TASK REQUIREMENTS: Of the entries that follow, how many lines hold the word "Информация"? Reply with the number only.

RECORDS SUPPLIED:
========================================

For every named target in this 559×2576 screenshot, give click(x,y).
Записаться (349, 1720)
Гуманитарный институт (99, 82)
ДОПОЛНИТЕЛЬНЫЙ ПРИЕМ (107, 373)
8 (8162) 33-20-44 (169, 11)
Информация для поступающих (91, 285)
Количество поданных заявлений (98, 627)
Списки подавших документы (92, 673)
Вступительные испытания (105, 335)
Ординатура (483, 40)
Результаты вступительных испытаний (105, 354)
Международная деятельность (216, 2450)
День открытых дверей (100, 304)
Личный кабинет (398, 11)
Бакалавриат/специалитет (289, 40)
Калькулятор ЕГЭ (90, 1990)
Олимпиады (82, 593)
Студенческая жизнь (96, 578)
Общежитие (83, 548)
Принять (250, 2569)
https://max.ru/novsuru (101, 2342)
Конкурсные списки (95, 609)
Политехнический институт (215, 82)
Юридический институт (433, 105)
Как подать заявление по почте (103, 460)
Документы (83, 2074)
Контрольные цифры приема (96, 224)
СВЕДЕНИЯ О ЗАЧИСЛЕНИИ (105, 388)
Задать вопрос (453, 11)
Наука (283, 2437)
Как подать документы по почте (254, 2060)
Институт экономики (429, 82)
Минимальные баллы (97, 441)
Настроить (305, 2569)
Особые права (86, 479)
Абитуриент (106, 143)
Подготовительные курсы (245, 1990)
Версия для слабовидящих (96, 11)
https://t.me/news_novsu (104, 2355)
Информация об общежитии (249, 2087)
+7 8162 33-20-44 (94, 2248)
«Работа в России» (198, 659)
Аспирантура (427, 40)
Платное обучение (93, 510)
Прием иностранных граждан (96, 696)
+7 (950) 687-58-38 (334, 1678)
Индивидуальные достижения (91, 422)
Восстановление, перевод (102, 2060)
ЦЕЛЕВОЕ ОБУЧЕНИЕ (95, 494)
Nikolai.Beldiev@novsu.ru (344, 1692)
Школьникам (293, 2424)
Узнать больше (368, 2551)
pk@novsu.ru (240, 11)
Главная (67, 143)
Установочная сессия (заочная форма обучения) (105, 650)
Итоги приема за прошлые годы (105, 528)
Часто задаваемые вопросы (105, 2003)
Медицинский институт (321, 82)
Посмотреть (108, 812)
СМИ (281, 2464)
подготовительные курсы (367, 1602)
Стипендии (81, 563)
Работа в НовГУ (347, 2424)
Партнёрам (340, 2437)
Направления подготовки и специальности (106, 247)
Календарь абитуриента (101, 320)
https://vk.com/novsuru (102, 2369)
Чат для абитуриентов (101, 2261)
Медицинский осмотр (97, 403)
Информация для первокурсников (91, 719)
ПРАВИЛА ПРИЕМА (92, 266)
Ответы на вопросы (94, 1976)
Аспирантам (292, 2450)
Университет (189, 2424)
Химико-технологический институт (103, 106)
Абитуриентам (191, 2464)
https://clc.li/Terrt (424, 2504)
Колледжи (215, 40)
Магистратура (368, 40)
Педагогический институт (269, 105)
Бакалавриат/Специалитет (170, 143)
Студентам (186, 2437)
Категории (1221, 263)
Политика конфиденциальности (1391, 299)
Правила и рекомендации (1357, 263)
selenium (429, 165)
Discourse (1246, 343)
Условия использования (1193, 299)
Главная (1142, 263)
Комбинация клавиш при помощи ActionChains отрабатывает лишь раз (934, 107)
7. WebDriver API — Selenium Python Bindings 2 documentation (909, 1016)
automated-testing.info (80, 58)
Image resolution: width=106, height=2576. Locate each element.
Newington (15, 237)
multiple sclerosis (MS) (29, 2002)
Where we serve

========================================

EXERCISE RESPONSE: 3